-------- Supplied data --------
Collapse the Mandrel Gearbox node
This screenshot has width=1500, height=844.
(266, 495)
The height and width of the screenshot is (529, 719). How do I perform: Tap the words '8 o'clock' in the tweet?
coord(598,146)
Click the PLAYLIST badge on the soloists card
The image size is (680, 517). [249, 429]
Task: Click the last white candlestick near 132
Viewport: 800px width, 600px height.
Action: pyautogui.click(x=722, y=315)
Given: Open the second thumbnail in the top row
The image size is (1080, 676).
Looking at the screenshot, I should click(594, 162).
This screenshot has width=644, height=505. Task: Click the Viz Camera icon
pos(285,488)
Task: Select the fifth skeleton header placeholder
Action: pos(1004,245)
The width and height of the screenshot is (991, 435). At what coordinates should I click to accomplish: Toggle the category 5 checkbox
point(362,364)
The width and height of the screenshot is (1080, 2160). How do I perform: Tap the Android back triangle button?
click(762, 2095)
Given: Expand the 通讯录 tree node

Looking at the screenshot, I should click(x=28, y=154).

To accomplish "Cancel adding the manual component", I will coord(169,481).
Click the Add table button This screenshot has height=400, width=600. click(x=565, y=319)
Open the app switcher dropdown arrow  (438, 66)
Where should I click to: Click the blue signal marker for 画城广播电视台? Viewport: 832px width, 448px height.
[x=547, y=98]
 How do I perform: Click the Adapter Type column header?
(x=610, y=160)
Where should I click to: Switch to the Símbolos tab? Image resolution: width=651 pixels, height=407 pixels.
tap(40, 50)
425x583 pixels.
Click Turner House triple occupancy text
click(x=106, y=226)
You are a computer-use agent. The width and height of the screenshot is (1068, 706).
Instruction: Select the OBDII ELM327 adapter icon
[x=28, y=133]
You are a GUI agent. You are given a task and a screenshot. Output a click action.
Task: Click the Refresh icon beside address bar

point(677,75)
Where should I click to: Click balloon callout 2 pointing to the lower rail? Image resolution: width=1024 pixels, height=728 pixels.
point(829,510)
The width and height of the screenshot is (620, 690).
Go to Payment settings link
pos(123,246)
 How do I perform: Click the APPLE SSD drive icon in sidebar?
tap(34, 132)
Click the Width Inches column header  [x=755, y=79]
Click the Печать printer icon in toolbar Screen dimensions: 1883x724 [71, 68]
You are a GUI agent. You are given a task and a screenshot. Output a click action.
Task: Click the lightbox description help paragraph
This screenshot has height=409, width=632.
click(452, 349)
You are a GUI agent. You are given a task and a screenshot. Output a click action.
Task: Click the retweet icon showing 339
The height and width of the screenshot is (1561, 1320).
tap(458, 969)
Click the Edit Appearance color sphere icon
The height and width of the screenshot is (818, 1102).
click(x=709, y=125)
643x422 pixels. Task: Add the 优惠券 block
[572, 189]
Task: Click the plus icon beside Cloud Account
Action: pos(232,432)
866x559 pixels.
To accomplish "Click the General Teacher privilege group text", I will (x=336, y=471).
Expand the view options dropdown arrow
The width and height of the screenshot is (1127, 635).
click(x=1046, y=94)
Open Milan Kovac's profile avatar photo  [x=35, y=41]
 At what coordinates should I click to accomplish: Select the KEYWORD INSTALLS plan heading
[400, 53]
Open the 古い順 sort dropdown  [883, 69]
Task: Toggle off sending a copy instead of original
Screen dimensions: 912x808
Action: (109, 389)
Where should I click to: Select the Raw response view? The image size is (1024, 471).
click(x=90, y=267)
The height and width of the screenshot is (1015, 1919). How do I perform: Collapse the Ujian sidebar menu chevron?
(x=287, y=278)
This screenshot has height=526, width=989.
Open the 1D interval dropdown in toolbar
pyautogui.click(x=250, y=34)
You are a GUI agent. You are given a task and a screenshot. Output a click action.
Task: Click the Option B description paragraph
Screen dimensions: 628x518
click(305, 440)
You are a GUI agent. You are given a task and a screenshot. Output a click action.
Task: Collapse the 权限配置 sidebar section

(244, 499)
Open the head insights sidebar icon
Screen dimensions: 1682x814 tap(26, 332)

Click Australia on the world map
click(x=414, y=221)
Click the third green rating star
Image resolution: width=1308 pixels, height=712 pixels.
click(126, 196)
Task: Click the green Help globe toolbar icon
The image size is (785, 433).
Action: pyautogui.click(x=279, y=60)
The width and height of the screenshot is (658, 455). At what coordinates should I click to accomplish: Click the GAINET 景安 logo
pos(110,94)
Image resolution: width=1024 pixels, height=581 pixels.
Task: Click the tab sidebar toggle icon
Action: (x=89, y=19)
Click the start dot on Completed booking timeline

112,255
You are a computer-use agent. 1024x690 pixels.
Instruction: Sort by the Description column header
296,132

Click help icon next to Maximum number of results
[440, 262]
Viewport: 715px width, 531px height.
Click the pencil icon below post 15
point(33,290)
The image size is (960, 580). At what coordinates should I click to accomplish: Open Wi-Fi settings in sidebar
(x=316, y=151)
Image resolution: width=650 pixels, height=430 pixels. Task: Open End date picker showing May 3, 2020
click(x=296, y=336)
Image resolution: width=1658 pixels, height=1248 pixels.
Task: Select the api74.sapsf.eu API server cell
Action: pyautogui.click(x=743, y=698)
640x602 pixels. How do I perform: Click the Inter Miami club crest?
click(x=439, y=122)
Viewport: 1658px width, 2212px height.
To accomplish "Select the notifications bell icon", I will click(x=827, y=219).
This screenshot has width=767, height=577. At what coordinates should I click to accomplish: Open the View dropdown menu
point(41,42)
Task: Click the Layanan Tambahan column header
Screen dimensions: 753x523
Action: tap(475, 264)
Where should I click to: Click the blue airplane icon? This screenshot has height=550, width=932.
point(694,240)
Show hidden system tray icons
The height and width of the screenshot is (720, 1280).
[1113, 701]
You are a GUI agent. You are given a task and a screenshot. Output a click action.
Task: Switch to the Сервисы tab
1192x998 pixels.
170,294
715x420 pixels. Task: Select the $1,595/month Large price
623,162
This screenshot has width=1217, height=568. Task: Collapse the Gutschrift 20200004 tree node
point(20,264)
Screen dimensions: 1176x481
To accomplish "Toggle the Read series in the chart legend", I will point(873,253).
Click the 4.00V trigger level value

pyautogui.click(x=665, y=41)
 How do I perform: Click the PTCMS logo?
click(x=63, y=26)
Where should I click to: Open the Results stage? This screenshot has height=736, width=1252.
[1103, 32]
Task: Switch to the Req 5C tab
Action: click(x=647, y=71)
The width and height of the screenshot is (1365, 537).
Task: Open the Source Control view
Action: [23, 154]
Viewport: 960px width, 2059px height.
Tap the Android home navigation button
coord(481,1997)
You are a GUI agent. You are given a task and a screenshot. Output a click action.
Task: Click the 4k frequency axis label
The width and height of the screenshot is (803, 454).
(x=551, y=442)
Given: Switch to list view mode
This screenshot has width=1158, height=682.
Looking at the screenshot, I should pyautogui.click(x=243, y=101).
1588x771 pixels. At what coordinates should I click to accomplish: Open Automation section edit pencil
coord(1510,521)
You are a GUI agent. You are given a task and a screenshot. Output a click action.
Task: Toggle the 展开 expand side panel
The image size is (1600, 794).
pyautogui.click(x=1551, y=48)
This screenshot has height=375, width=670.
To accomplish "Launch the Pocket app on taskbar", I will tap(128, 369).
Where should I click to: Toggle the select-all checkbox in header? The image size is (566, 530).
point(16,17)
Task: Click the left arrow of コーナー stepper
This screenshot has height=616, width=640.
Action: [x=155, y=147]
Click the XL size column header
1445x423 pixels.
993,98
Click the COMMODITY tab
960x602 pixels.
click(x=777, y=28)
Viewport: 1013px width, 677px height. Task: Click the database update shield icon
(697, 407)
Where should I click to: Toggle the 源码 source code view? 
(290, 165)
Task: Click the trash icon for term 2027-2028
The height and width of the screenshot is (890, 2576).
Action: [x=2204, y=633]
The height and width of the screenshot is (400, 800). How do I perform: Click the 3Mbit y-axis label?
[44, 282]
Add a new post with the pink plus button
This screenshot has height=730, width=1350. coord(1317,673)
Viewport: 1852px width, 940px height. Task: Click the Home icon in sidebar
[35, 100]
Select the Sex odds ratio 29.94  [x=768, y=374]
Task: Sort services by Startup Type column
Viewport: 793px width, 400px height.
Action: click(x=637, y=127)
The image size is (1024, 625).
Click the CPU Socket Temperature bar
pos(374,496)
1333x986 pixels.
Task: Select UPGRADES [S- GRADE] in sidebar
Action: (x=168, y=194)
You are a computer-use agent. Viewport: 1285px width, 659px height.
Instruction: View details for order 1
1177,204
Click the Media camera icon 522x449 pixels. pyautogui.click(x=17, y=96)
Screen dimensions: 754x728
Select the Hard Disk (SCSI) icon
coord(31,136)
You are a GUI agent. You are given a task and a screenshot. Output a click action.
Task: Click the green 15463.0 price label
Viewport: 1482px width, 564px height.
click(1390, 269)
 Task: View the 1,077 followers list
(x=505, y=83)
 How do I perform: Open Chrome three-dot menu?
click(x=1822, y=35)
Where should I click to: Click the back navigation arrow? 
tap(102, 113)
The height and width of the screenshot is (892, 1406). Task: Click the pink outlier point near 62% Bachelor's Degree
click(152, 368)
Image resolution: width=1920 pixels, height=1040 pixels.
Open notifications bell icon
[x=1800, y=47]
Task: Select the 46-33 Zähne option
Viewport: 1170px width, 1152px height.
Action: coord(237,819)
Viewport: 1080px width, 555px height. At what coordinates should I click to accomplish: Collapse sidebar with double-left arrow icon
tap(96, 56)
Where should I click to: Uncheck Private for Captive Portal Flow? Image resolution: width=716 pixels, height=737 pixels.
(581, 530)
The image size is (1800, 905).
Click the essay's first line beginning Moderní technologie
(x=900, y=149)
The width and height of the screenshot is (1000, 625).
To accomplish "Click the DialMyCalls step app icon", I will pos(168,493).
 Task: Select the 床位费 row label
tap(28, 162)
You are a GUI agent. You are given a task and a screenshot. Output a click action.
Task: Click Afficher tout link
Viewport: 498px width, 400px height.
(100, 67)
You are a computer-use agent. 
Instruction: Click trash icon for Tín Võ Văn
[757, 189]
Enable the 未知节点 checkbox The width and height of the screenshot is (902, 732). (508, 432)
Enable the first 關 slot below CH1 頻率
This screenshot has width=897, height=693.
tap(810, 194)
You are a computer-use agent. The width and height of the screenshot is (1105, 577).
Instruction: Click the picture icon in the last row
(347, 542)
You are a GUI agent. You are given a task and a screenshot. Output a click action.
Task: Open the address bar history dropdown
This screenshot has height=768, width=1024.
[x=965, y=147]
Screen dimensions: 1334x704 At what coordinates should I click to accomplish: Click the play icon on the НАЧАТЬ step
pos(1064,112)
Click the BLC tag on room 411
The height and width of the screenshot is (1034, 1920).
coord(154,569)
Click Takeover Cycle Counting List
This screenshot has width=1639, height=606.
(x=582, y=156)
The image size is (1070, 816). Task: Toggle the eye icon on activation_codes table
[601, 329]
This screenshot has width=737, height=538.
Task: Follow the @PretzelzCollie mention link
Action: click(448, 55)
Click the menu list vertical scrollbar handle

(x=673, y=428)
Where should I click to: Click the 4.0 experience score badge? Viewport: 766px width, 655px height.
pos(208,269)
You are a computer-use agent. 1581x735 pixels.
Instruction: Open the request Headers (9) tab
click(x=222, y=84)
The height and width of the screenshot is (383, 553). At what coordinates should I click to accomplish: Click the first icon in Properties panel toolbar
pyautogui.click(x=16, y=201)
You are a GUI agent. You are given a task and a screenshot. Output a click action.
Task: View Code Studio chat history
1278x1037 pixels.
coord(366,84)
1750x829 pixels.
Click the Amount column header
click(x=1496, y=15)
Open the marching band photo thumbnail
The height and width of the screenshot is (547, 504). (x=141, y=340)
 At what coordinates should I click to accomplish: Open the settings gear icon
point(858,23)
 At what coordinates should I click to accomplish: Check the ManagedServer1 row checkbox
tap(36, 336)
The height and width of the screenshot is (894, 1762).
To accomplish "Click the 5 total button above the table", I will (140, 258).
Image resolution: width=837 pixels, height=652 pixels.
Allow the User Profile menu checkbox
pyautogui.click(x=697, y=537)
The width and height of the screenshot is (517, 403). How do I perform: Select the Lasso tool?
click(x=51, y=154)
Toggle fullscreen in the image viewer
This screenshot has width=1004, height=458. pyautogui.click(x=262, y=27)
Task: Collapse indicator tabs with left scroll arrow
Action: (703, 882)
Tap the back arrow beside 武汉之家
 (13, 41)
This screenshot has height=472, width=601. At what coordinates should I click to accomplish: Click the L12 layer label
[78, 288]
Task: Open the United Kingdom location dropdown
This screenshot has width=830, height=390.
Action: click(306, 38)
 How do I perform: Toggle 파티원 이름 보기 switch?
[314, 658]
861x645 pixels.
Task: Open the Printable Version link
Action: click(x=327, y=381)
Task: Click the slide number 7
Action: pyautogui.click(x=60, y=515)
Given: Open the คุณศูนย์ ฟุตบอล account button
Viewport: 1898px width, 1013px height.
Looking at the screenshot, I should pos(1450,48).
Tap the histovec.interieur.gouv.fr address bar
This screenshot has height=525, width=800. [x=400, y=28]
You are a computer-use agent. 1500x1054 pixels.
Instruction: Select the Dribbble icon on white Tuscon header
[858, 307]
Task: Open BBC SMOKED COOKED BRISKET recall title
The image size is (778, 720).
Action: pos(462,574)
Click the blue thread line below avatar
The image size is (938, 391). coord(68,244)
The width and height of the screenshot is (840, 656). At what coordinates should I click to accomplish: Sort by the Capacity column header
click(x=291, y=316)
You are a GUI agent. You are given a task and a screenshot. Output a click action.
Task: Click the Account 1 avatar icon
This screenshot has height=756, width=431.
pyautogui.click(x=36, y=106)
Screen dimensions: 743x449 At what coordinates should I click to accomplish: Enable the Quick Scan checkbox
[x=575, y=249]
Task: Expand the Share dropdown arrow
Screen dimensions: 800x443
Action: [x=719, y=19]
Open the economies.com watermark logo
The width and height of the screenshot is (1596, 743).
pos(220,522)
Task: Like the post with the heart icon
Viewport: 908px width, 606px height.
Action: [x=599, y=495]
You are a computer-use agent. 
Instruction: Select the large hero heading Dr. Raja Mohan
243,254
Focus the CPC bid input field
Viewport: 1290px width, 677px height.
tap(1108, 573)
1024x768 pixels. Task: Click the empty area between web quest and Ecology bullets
--------
- Task description: Search the entries above for lines containing the word "paragraph", and copy each one.

- Reply to the exercise:
Task: Click the lightbox description help paragraph
Task: Click the Option B description paragraph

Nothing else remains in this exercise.